TASK DETAILS
All lines from the one that has "Open the tweet three-dots more menu" onward to the end of the records below are to be returned exactly; pictures are to be skipped.

EXTRACTED MATERIAL
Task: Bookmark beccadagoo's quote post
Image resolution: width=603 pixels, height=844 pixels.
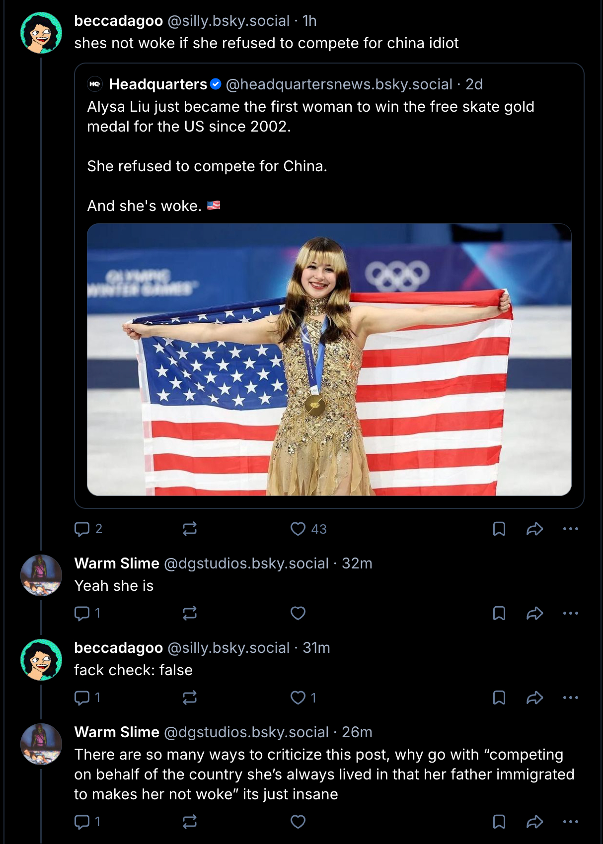Action: (x=499, y=529)
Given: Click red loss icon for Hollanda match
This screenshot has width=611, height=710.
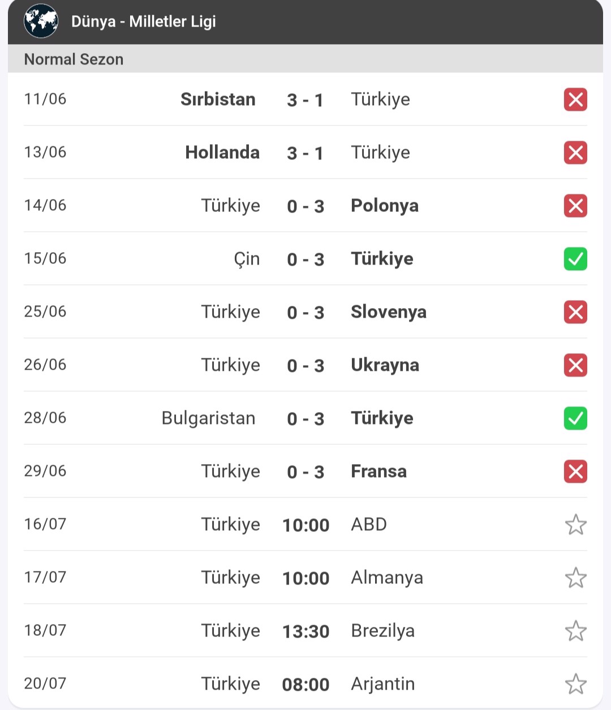Looking at the screenshot, I should coord(575,153).
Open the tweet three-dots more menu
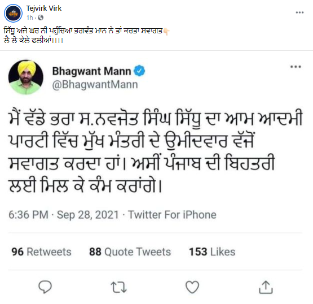The height and width of the screenshot is (304, 313). coord(296,67)
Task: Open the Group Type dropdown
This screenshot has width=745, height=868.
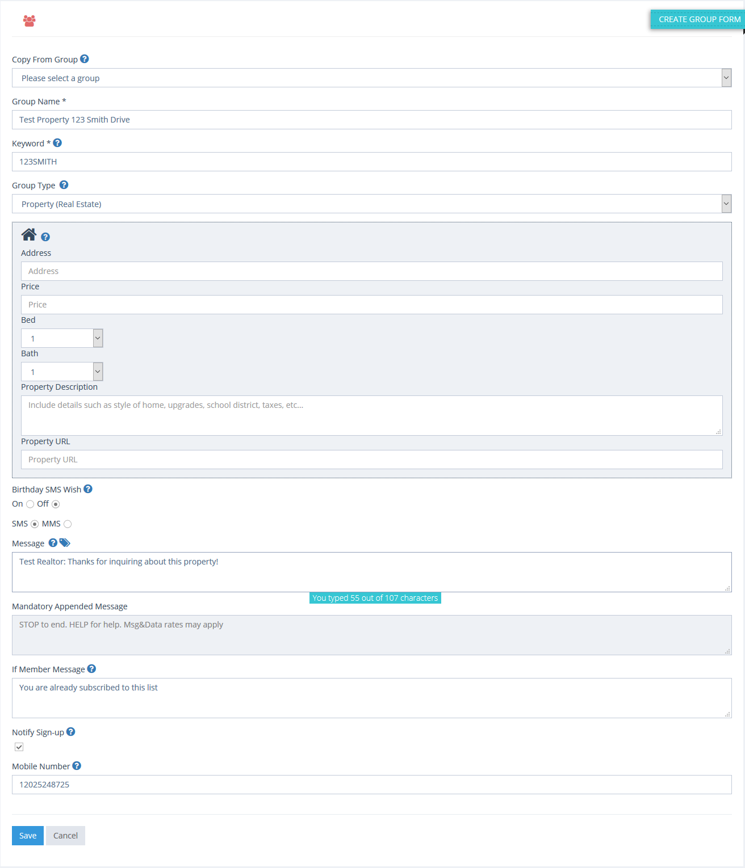Action: (x=726, y=203)
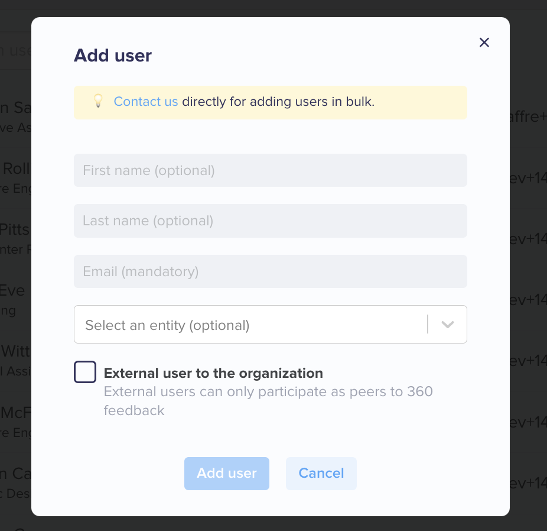
Task: Click the "Add user" dialog heading
Action: pos(113,56)
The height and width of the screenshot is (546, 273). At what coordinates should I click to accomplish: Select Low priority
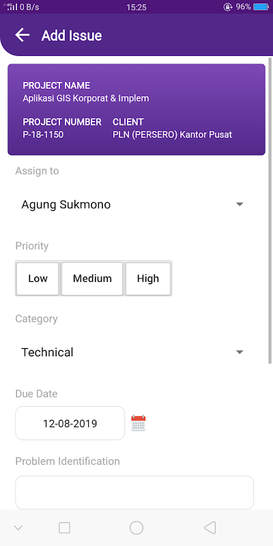click(38, 278)
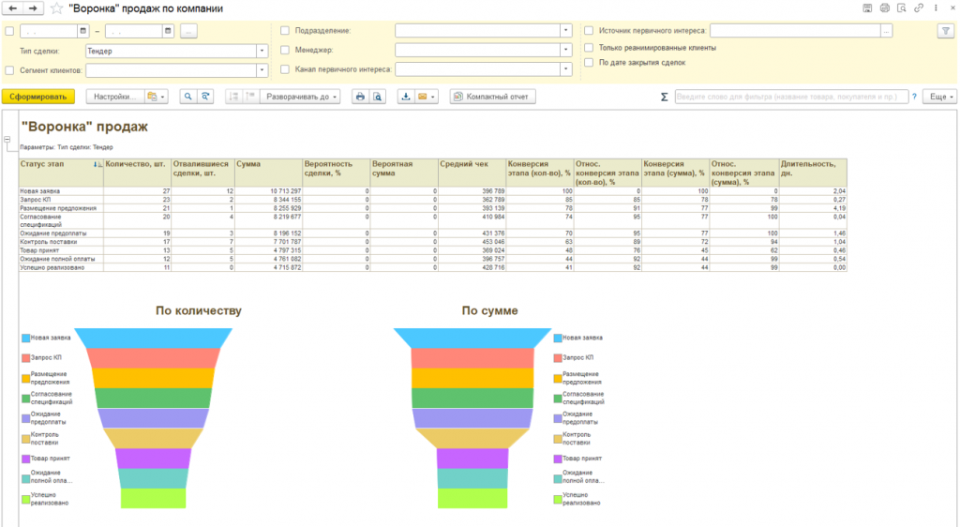Open the Менеджер dropdown list
This screenshot has width=960, height=527.
tap(565, 50)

EXPECTED OUTPUT
Open the tweet three-dots more menu
The height and width of the screenshot is (304, 313). coord(296,67)
Task: Open the Group Type dropdown
This screenshot has width=745, height=868.
Action: (x=726, y=203)
Task: Click the "Add user" dialog heading
Action: pos(113,56)
The height and width of the screenshot is (546, 273). At what coordinates should I click to accomplish: Select Low priority
click(38, 278)
Open the Менеджер dropdown list
This screenshot has width=960, height=527.
tap(565, 50)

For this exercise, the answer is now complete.